Diminutive of August or Augustine, from Latin 'augustus' meaning great, magnificent, or venerable.
Augie is the friendly, shirtsleeves version of one of Rome's grandest names. It derives from Augustus — from the Latin *augere*, to increase, to make great — the title the Roman Senate bestowed on Gaius Octavius in 27 BCE when he became the first emperor. *Augustus* also carried religious connotations of divine sanction, something consecrated and revered.
The name traveled through Christian Europe as Augustine, carried most famously by Saint Augustine of Hippo, whose *Confessions* (397 CE) remains one of the most widely read memoirs in human history. Augie strips all that imperial gravity down to something warm and human: the neighbor kid, the quick-grinned wanderer. In American literature, Augie achieved its definitive moment with Saul Bellow's 1953 novel *The Adventures of Augie March*, which opens with one of the most famous first lines in American fiction: "I am an American, Chicago born."

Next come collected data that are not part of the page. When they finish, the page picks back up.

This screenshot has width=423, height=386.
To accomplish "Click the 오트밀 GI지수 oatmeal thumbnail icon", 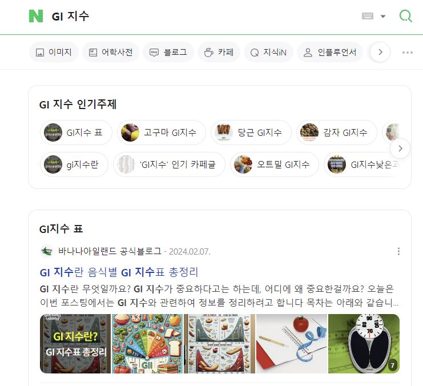I will click(243, 164).
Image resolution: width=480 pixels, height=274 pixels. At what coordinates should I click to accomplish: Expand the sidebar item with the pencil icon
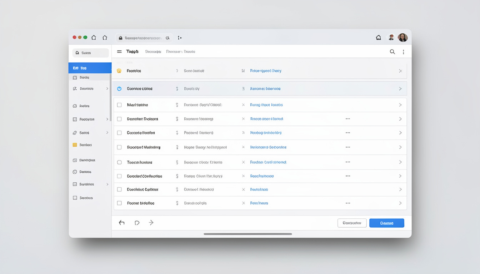107,88
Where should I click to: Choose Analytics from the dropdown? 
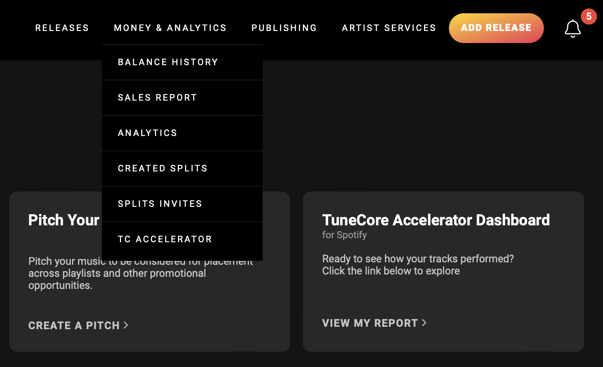147,133
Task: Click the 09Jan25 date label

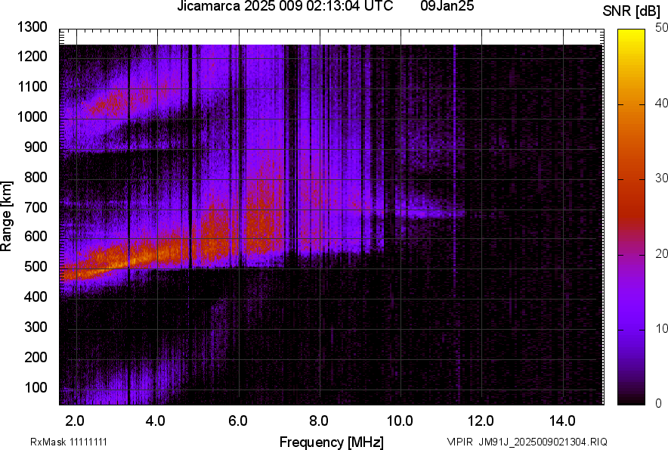Action: (446, 7)
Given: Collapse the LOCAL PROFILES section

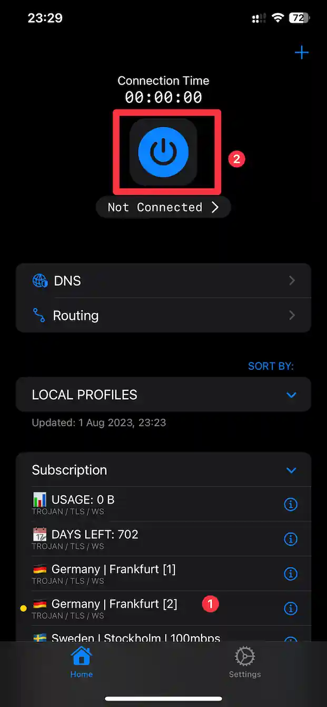Looking at the screenshot, I should coord(291,395).
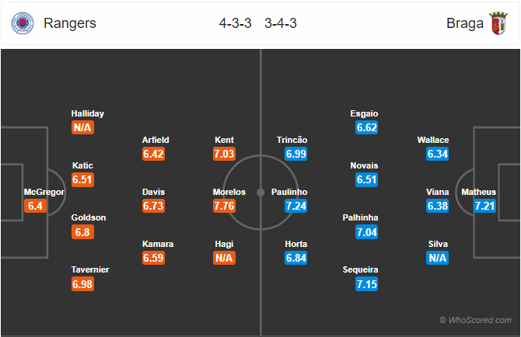
Task: Select Kent's 7.03 rating badge
Action: pyautogui.click(x=224, y=154)
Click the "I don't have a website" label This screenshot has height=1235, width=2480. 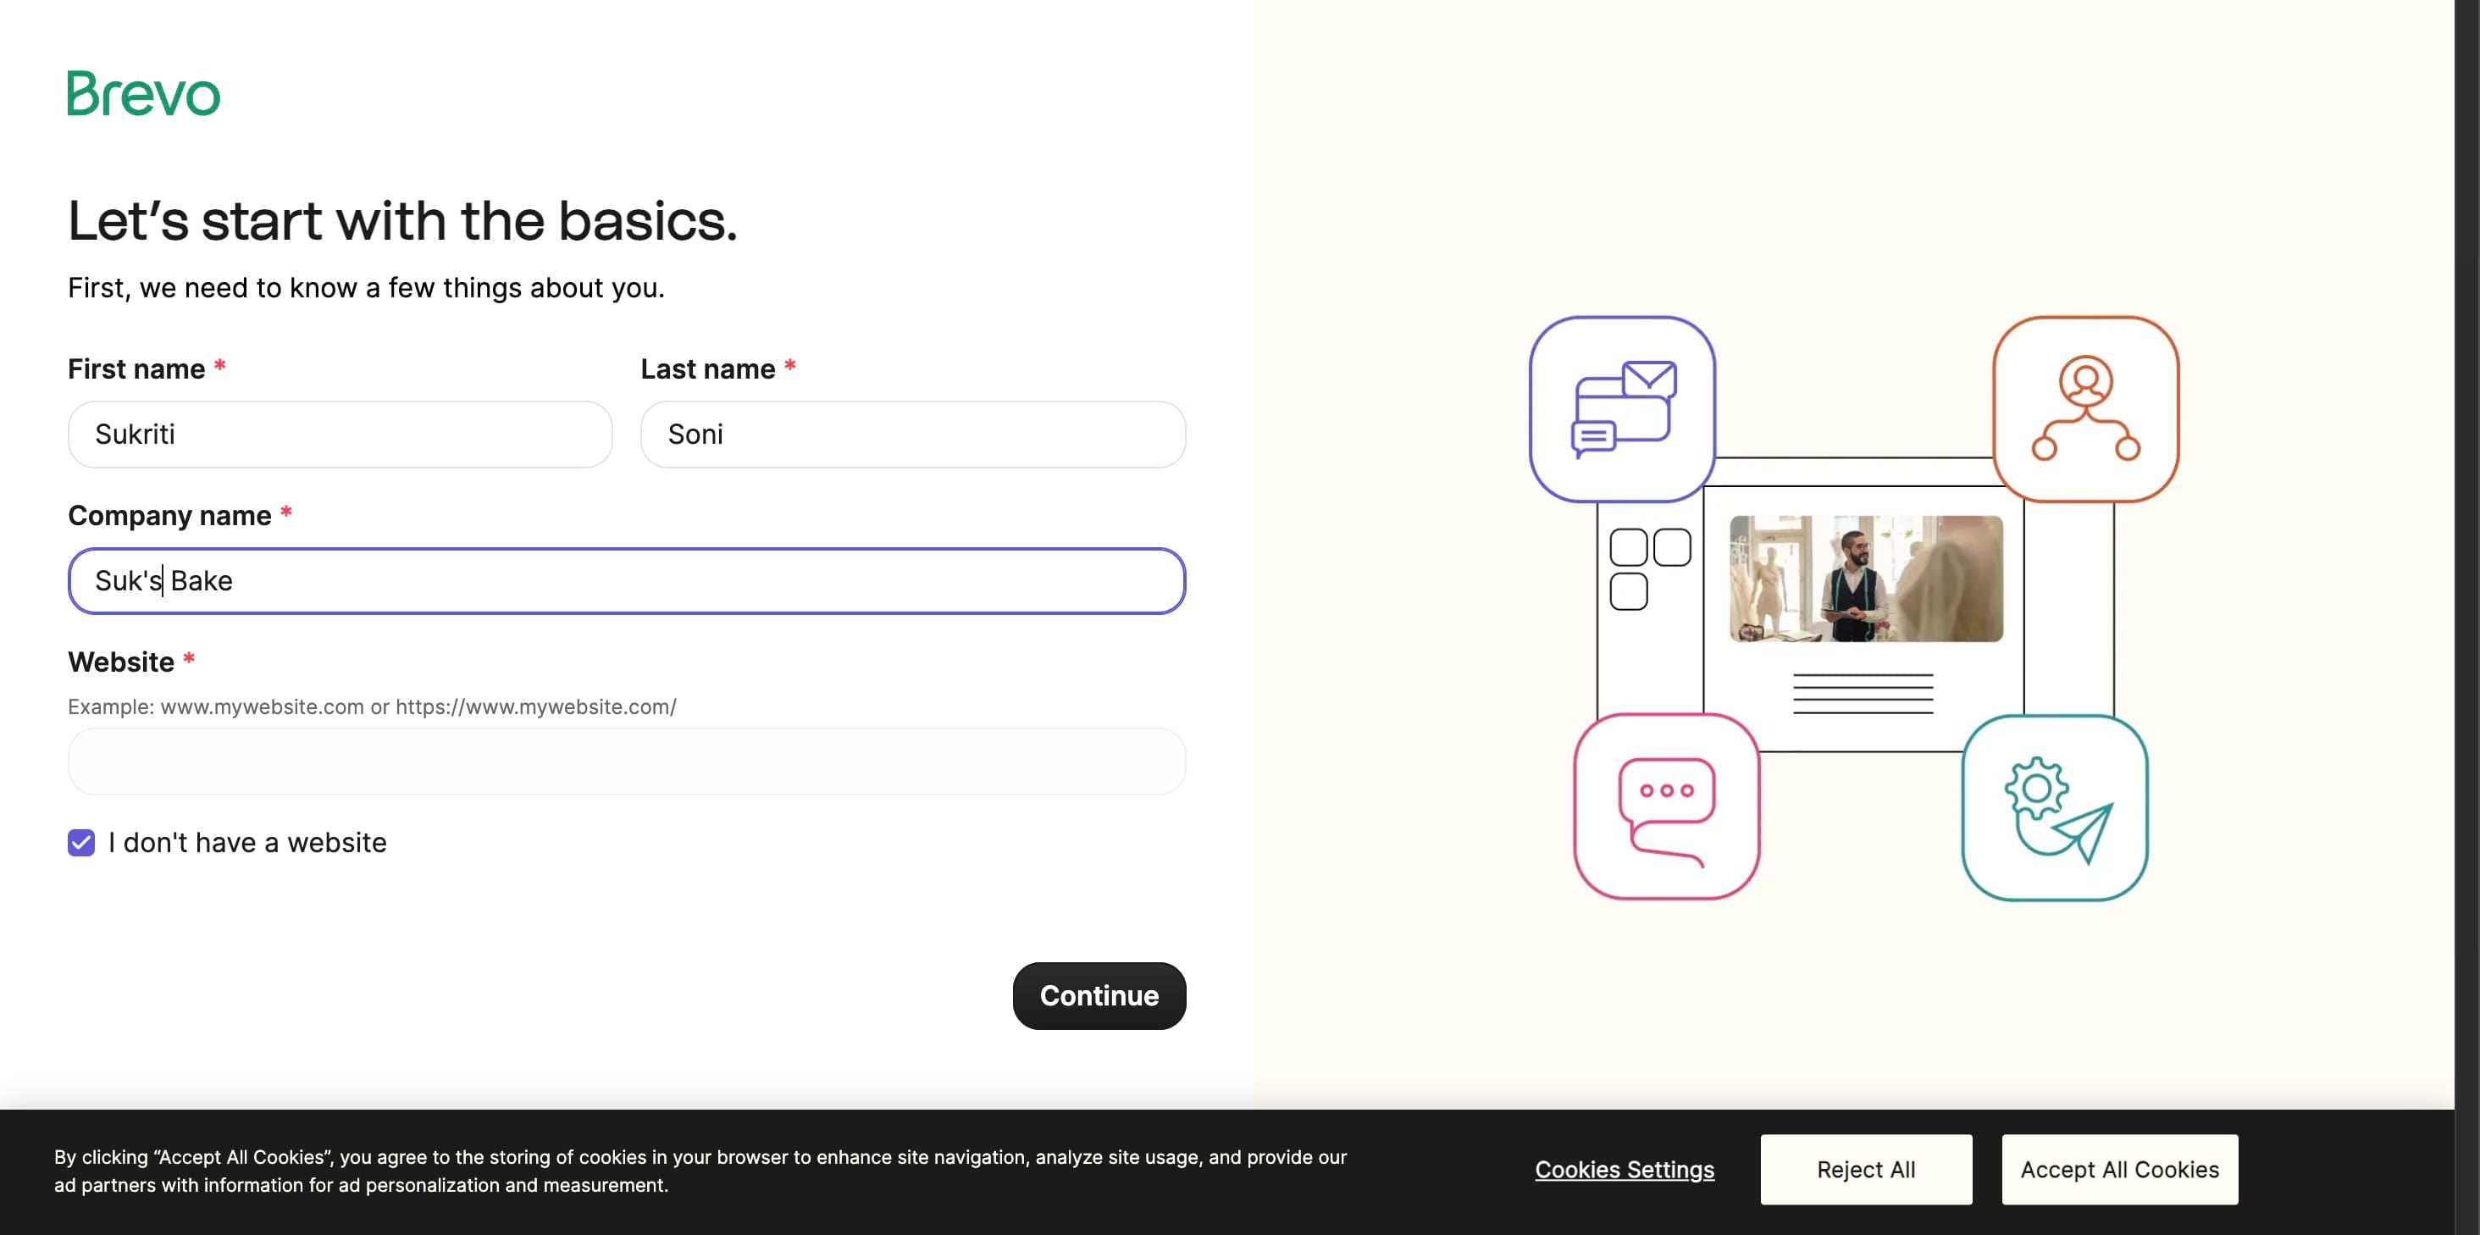click(x=246, y=842)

Augie March is a restless, curious, democratic everyman — a Jewish kid from the Chicago slums who ricochets through Depression-era America trying to determine the shape of his own fate. The novel won Bellow the National Book Award and installed Augie as a name with genuine literary pedigree: scrappy, ambitious, and fundamentally optimistic about the American experiment. As a given name today, Augie sits in pleasant company with other vintage short-form names enjoying revival — Archie, Theo, Louie, Gus.
It can stand alone or serve as a nickname for August or Augustine. It reads as affectionate and unpretentious, a name that suggests a kid who will charm adults and lead the other children, equal parts mischief and warmth.